## Task details
Carry on the article about the Questions of Bartholomew from where it stops.

The Questions of Bartholomew is not to be confused with the book called Resurrection of Jesus Christ, although either text may be the missing Gospel of Bartholomew (or neither may be), a lost work from the New Testament apocrypha.

History
The text survives as Greek, Latin, and Old Church Slavonic manuscripts, although each copy varies from the others considerably in the wording chosen. It is of similar style to the Apocalypse of St. John the Divine, although sensational instead of seeking to frighten. It is framed as a dialogue from Jesus to the apostles (it varies significantly as to at which stage in time between the manuscripts), instigated by a series of extremely daring and outrageous questions and requests by Bartholomew.

The text appears to have been quite popular, judging by how well it survived, perhaps due to depictions of the supernatural. For example, the text implies that The Fall of Man was caused by Satan poisoning the water of Eden.

The text draws heavily on Jewish mysticism (such as the Book of Enoch), seeking to provide an explanation of the more supernatural aspects of Christian thought at the time. However, rather than a more clinical treatment that would be expected for such a treatise, it approaches these topics in a tabloid manner, evidently seeking to be a popular work rather than one for official church teaching.

Narrative
Initially, the text describes how Jesus descended into hell in his own words, and then jumps to discussing the virginal conception when Mary arrives amongst the apostles. Next, the apostles ask for a vision of hell, and angels roll up the earth to let them, and then return the earth when they have glimpsed it.

## Material provided

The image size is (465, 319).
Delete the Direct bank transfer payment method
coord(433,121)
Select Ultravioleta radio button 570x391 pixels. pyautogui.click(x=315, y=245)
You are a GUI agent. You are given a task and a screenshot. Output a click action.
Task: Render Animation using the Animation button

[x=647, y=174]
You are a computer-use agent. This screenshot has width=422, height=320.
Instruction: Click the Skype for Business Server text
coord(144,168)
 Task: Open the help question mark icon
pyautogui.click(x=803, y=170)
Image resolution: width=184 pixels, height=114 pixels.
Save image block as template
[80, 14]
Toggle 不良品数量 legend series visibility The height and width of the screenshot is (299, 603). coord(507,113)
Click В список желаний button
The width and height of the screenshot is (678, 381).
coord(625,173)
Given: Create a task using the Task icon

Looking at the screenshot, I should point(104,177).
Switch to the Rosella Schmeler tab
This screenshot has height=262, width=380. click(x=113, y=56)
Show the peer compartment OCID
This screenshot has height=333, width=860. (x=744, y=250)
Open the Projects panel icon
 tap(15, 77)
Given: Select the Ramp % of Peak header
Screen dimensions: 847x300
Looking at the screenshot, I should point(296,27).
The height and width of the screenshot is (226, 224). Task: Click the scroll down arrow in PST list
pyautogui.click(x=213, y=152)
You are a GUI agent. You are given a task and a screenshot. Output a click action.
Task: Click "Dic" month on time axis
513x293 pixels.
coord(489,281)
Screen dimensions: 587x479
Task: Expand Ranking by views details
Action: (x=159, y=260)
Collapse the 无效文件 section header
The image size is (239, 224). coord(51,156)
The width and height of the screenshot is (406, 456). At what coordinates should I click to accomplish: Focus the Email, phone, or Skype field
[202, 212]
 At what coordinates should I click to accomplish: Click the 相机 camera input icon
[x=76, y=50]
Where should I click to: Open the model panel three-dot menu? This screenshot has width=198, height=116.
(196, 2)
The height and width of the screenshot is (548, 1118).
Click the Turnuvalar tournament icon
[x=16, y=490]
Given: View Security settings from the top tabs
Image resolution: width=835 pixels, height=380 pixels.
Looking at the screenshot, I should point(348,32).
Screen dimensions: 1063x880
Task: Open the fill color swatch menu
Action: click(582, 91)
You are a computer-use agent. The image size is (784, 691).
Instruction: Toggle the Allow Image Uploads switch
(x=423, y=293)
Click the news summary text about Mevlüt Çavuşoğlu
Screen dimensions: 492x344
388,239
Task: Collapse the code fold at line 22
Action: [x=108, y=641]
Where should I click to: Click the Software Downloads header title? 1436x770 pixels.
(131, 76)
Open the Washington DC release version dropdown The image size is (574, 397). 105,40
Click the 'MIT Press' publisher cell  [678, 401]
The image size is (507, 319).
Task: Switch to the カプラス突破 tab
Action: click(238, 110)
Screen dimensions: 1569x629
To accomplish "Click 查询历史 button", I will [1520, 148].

## Task result
Satan's Testimony
Finally, Bartholomew asks to see Satan, and so a choir of angels drags Beliar (a name for Satan) from the depths of hell in chains, the sight of which kills the apostles dead. Jesus immediately brings them back to life and gives Bartholomew control over Satan. Bartholomew asks Satan how he came to be the enemy and other questions on esoteric subjects such as the hierarchy of the angels. He also explains the story of his removal from heaven. Satan's testimony also includes an admission to his role as the leader of six hundred fallen angels that fell with him.

Salpsan
The work is unique for the detail of introducing a direct son to Satan, named Salpsan. He is notably absent from the Latin version, appearing only in the Greek text.

And I [Satan] looked about and saw the six hundred who were under me senseless. And I awakened my son Salpsan and took him to counsel how I might deceive the man on whose account I was cast out of the heavens.

Satan and his son here have been interpreted as a counterpart to the Father and Son in Christianity. Although Salpsan was previously considered a possible reference to the Antichrist, authors have linked him instead to the Enochian tradition of the Watchers and their monstrous offspring. He is also compared to Cain in accounts where the latter is sired by the fallen angel Samael after seducing Eve.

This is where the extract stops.